The lines of the records that include "agent" should all be copied.
+++ Supplied material
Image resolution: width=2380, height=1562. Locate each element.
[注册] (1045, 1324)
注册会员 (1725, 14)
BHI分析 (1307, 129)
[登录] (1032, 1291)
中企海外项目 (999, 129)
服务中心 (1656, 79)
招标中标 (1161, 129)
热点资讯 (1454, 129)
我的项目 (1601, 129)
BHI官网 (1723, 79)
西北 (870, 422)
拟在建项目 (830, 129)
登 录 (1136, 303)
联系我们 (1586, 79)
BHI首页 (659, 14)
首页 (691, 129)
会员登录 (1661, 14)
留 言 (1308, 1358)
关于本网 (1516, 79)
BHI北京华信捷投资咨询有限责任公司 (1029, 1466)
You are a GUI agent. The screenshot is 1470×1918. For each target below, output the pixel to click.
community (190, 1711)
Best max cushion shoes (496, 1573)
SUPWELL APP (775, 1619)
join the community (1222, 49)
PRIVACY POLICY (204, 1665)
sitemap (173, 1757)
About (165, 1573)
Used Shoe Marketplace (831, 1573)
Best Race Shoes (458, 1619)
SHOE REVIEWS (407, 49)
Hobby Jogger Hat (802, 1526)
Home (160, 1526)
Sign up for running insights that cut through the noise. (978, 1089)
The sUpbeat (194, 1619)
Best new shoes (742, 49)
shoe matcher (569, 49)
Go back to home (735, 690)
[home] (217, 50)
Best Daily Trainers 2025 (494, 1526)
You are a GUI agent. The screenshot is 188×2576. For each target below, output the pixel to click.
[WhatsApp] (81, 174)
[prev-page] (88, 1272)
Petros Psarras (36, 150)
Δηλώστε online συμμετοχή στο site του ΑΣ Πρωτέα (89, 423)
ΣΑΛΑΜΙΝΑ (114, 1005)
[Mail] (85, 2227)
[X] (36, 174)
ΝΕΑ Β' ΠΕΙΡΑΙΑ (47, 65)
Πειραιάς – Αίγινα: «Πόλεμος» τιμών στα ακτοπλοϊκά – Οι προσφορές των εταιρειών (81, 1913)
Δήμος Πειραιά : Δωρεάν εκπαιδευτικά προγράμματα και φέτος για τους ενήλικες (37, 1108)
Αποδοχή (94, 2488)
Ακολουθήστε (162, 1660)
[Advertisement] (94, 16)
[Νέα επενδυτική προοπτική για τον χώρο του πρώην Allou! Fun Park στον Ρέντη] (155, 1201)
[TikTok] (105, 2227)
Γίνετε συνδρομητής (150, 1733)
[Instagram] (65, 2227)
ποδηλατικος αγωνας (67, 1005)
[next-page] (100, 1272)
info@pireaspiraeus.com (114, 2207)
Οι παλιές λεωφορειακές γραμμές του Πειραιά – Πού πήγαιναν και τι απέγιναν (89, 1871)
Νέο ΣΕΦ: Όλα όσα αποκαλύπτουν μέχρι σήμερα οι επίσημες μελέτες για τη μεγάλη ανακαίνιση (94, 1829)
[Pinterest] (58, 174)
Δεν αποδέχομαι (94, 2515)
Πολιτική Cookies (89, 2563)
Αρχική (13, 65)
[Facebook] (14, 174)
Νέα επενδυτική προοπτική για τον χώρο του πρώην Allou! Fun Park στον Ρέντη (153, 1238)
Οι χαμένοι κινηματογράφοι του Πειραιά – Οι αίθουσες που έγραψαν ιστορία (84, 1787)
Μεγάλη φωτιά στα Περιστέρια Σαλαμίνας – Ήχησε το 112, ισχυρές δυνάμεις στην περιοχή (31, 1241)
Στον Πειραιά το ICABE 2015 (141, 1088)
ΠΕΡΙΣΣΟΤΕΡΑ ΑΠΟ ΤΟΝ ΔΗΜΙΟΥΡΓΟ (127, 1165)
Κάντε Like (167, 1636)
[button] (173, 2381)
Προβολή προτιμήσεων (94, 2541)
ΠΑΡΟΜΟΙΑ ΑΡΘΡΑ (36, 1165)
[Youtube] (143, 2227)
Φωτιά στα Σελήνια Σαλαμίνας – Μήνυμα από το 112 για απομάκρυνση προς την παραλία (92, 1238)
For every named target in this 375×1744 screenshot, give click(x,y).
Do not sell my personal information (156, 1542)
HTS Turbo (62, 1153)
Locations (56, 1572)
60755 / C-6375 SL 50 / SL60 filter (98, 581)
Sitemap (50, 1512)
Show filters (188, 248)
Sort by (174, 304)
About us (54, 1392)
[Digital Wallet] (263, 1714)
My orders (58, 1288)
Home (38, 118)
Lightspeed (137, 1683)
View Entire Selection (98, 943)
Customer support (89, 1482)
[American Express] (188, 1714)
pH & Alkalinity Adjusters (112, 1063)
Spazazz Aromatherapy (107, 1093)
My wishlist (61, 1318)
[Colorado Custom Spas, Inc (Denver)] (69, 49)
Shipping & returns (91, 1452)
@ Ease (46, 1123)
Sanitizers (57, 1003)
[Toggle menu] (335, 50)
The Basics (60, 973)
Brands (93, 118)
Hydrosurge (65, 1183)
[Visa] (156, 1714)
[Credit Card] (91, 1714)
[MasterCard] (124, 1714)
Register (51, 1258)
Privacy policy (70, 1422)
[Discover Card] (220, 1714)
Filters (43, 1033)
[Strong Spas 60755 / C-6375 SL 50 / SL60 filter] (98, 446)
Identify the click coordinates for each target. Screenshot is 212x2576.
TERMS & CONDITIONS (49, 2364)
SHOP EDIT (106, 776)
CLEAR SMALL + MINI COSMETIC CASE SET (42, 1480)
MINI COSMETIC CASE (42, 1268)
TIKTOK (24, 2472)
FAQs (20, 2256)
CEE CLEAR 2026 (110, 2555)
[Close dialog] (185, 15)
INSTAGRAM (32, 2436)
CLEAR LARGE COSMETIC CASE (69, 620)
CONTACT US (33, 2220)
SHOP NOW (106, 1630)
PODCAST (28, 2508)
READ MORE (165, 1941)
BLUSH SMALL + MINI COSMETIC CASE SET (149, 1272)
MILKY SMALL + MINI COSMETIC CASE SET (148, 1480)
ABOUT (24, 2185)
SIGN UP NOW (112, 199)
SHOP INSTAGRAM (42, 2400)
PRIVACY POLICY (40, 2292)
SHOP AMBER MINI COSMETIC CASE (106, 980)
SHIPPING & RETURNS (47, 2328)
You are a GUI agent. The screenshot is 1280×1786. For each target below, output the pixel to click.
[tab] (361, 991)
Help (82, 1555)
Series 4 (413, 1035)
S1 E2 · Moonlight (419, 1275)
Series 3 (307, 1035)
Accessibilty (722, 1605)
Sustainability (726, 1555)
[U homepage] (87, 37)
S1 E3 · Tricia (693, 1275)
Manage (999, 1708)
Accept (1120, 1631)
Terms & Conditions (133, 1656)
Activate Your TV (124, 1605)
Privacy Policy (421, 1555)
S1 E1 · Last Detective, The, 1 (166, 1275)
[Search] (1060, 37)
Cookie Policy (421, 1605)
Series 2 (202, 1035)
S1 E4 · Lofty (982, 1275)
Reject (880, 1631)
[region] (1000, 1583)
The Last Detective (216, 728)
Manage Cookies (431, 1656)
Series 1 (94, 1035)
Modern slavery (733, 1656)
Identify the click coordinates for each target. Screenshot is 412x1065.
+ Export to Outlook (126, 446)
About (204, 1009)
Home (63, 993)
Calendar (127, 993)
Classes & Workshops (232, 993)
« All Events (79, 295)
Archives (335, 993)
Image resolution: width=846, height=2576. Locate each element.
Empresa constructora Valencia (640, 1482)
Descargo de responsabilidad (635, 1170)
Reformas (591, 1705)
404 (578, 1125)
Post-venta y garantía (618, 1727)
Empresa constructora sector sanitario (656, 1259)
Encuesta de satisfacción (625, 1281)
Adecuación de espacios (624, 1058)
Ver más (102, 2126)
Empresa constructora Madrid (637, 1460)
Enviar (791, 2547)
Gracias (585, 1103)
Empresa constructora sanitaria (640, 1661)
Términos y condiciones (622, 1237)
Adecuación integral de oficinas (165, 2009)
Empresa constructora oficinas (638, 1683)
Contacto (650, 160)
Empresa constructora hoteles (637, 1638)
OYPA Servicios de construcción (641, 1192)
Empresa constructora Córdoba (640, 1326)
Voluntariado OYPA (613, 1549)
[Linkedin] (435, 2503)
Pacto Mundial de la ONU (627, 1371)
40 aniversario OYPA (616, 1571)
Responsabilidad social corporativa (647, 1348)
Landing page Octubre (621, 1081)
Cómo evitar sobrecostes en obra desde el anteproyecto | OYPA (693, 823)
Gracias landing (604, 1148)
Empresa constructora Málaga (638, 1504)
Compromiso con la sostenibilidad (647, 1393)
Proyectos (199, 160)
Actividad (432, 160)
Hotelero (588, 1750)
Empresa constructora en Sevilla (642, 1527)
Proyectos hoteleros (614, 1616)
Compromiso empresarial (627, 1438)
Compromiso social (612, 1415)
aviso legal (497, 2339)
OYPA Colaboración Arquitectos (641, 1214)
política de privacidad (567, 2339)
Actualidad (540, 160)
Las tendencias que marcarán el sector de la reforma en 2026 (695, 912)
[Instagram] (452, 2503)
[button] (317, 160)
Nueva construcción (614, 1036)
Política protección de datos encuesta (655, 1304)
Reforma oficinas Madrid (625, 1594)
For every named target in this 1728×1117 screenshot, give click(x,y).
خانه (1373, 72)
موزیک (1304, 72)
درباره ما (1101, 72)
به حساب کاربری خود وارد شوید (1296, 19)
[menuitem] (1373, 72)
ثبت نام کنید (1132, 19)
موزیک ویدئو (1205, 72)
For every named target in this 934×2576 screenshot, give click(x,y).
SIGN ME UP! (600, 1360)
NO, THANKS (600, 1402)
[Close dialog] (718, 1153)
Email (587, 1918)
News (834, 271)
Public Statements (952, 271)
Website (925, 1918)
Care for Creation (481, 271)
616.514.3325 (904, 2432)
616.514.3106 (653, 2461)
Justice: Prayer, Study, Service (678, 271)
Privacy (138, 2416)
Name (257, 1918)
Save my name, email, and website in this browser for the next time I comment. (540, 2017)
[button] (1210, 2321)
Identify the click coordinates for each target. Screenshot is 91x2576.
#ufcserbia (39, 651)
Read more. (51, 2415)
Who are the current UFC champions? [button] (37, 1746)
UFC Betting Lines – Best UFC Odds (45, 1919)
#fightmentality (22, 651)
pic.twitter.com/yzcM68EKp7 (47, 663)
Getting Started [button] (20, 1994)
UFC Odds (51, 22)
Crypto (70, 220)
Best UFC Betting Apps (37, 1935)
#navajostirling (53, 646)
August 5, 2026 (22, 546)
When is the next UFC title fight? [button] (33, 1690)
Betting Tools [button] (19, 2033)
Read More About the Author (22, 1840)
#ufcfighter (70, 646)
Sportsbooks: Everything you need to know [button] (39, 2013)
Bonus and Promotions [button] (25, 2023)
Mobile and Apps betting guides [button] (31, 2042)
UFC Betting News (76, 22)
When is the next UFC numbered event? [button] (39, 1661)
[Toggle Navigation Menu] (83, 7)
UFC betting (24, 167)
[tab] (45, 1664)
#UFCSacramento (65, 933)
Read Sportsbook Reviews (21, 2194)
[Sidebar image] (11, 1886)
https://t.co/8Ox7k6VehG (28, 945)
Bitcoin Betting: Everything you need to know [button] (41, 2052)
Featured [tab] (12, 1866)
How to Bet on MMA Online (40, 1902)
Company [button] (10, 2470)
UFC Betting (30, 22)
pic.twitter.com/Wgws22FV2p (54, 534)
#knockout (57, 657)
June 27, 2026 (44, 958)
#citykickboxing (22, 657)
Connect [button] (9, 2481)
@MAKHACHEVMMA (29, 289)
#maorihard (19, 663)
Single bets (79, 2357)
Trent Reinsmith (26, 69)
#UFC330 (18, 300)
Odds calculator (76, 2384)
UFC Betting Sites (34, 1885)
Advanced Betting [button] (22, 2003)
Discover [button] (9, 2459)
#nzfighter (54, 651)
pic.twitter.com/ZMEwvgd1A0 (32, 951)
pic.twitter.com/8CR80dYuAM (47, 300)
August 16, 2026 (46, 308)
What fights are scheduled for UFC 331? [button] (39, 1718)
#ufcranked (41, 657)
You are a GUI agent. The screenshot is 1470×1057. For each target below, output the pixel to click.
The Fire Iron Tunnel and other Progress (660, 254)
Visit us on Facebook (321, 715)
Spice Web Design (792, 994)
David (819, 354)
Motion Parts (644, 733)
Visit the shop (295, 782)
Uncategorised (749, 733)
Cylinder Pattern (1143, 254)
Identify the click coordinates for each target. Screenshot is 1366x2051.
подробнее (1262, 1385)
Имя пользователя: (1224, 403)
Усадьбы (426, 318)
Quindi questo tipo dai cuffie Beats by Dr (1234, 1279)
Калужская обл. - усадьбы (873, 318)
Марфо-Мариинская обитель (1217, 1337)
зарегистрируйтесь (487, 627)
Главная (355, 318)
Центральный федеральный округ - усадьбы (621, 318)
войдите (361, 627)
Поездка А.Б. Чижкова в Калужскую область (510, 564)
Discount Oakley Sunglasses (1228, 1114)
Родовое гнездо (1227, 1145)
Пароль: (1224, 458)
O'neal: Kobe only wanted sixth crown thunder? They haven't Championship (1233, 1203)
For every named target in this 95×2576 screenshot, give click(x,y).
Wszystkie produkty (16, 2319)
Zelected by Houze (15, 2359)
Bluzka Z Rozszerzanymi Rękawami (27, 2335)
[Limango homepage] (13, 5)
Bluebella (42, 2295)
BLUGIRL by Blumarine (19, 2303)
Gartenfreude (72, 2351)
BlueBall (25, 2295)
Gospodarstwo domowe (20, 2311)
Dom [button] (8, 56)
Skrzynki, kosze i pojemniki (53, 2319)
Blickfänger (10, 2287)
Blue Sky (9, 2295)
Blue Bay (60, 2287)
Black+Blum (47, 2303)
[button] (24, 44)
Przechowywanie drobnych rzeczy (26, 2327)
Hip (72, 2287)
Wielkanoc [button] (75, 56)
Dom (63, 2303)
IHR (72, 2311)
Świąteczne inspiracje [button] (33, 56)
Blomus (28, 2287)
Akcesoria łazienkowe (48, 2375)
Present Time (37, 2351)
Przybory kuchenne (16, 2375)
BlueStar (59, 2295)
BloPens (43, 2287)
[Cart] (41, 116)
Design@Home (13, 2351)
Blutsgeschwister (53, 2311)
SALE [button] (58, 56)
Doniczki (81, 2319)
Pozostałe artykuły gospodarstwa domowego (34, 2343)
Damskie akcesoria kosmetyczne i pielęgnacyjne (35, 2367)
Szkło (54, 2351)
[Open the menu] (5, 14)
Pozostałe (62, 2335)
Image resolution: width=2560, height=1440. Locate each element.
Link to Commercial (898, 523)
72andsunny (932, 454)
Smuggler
++++++
## Solution to this task
You are a GUI agent. The screenshot is 1470×1918. For each target below, output the pixel to click.
You are a GUI agent. The screenshot is 188×2576. For each target below, output the pixel to click.
You are a GUI agent. The screenshot is 1280×1786. For each target below, output the pixel to click.
You are a GUI agent. The screenshot is 1470×1057. For each target below, output the pixel to click.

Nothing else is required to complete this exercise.